# [Set task]
Find every line in the material below that contains the word "field", and copy each of those lines.

** start Records provided **

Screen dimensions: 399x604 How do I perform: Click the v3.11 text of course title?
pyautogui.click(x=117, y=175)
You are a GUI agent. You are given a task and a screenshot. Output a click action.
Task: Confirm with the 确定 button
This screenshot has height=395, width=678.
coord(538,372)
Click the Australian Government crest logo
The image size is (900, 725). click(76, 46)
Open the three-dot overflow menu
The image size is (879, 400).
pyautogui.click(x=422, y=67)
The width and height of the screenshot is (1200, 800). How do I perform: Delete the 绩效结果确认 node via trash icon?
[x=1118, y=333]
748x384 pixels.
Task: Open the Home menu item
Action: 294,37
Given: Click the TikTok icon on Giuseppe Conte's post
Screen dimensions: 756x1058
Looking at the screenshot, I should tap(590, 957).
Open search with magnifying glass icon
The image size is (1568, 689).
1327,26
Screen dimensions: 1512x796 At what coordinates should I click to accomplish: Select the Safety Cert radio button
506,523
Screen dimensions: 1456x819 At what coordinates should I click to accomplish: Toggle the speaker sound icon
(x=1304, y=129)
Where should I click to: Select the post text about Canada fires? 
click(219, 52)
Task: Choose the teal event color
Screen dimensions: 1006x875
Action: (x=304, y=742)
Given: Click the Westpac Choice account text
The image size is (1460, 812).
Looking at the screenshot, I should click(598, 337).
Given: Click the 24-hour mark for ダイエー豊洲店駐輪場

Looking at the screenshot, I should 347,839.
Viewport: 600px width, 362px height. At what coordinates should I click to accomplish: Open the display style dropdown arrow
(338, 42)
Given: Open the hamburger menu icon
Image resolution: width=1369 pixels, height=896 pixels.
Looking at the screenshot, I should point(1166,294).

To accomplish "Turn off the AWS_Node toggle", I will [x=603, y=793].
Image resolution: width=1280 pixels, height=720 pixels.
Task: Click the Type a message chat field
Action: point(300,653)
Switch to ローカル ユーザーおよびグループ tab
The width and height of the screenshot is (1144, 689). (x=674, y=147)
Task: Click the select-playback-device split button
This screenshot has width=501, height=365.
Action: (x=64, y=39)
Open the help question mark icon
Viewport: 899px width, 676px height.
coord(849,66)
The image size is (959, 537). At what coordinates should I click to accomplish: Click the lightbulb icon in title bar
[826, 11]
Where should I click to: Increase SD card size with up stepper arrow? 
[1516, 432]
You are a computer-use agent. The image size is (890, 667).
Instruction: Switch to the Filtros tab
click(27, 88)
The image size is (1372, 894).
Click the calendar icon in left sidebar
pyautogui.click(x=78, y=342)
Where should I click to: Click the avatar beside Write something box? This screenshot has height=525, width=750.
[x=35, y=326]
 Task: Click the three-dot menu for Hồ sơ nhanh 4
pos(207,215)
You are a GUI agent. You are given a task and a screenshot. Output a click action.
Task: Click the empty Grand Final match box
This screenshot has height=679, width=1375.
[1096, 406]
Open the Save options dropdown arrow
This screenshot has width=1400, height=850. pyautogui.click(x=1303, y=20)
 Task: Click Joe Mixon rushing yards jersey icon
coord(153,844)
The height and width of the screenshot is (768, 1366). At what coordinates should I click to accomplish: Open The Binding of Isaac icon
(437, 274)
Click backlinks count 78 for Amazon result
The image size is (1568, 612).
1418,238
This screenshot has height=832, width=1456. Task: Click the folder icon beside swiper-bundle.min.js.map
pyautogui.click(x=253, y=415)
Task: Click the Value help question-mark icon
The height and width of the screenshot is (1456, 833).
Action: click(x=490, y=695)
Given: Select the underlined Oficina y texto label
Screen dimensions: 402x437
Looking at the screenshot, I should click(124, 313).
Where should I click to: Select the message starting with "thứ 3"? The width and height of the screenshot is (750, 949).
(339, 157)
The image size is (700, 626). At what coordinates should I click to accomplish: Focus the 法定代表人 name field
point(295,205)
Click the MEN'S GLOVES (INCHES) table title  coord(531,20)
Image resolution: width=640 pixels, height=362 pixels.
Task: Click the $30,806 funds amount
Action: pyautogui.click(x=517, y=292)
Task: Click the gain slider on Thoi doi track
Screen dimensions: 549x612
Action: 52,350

** end Records provided **

# [Answer for the task]
Task: Click the Type a message chat field
The image size is (700, 626). At what coordinates should I click to accomplish: Focus the 法定代表人 name field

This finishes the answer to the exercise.